That’s perhaps understandable in context. Founders — as with non-profit leaders — fundraise around-the-clock. When a check finally arrives, they don’t bother to ask a bunch of due diligence questions. They just want that money to hit the bank and get back to building what they were intending to the entire time.
It’s a mode of operating that continues to the present day. I was chatting with a founder this week, and during demo day last week, he got an emailed check for $50,000 from an investor in the audience. It was amazing, he said with exclamation points to me, and it sounded like he just added the check to the pile he had accumulated. Who is this person? Do we know where his capital comes from? Is there going to be some scandal that shocks the startup in a couple of years? Yet the excitement was palpable — the round was closed, and it was the easiest $50,000 ever fundraised.

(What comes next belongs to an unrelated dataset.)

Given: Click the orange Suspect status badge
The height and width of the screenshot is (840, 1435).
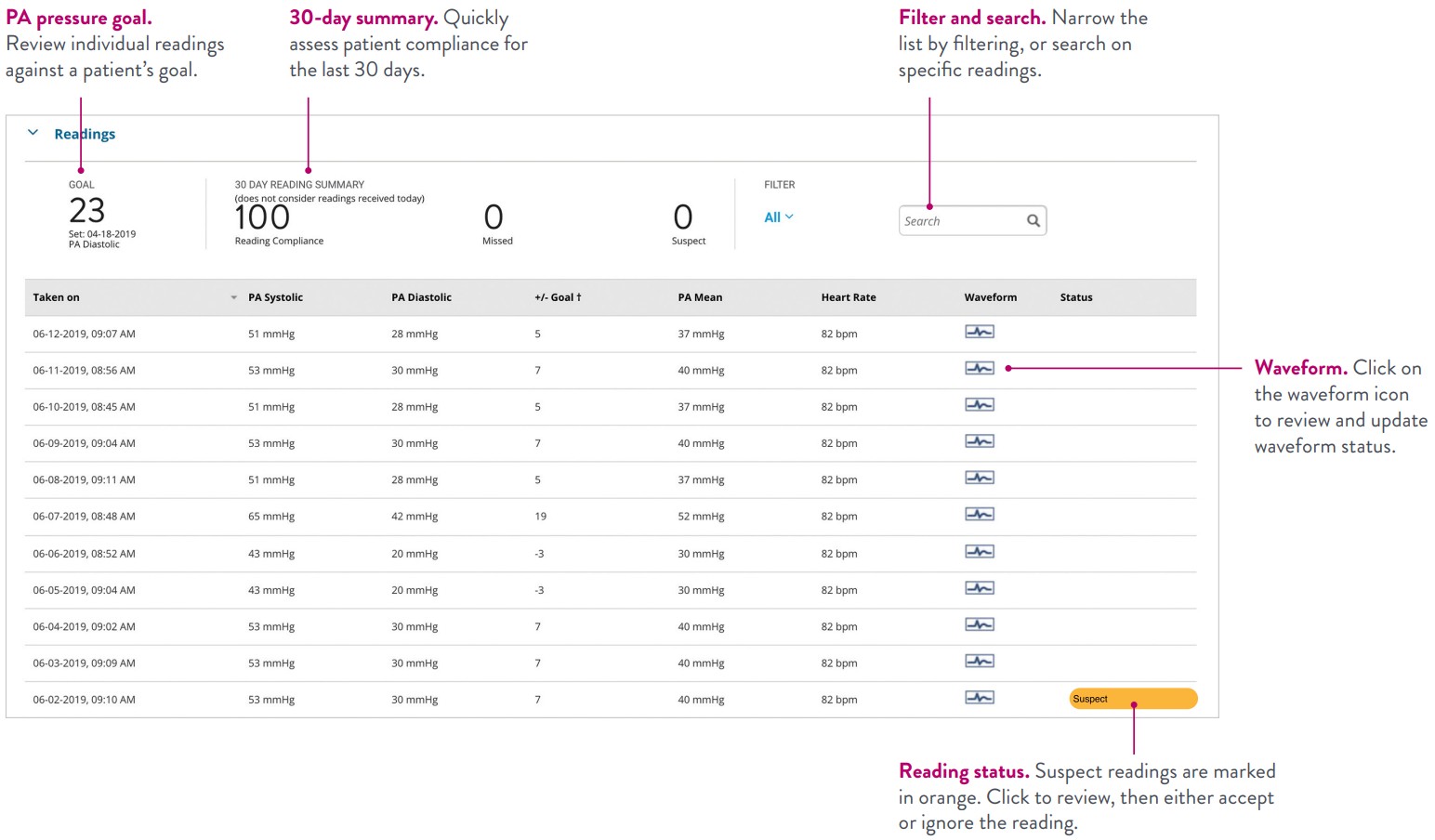Looking at the screenshot, I should click(1132, 699).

Those diligence questions probably didn’t need to be asked a decade or two in the Valley, back when a few dozen firms mostly raised from blue-chip university and non-profit endowments as well as state pension funds.
Today though, there are all kinds of sources of capital, with little clarity about where the capital is coming from. Take, for instance, Carlos Ghosn, who once headed Nissan Motors and is currently on trial in Japan for a variety of financial crimes. He has been accused of embezzling millions of dollars for a VC fund run by his son by running a kickback scheme through a Nissan distributor in Lebanon. As the Wall Street Journal reported a little more than a week ago:
In March 2015, the Ghosns set up in Delaware an investment vehicle called Shogun Investments, which Mr. Ghosn described as a fund that would invest in Silicon Valley startups. Mr. Ghosn was majority owner while his son, Anthony, held a stake, according to people familiar with the matter. The younger Mr. Ghosn, who was about to graduate from Stanford University, was working at the time as chief of staff for Silicon Valley venture capitalist Joe Lonsdale, providing the elder Mr. Ghosn a close-up view of the tech investment world. The lofty returns had stunned him, according to one of the people.
That fund would go on to fund some of the most well-known unicorns in the world:
“Following our phone conversation, I ordered a transfer of $3 million,” Carlos Ghosn wrote in a December 2017 email to his son, who was 22 years old at the time.
Of that amount, $2 million was for an investment in Grab, a Southeast Asian competitor to Uber Technologies Inc., Mr. Ghosn wrote, adding that he was sending “$1 million for the company of your friend that you think will do very well.” It wasn’t clear which company Mr. Ghosn was referring to.
I would love a world in which founders asked all the right due diligence questions. I would love for them to inquire about limited partners, about how wealth was created, and how it has been invested. But I am also aware that in what can be a desperate search for funds, those questions may well never get asked in the first place.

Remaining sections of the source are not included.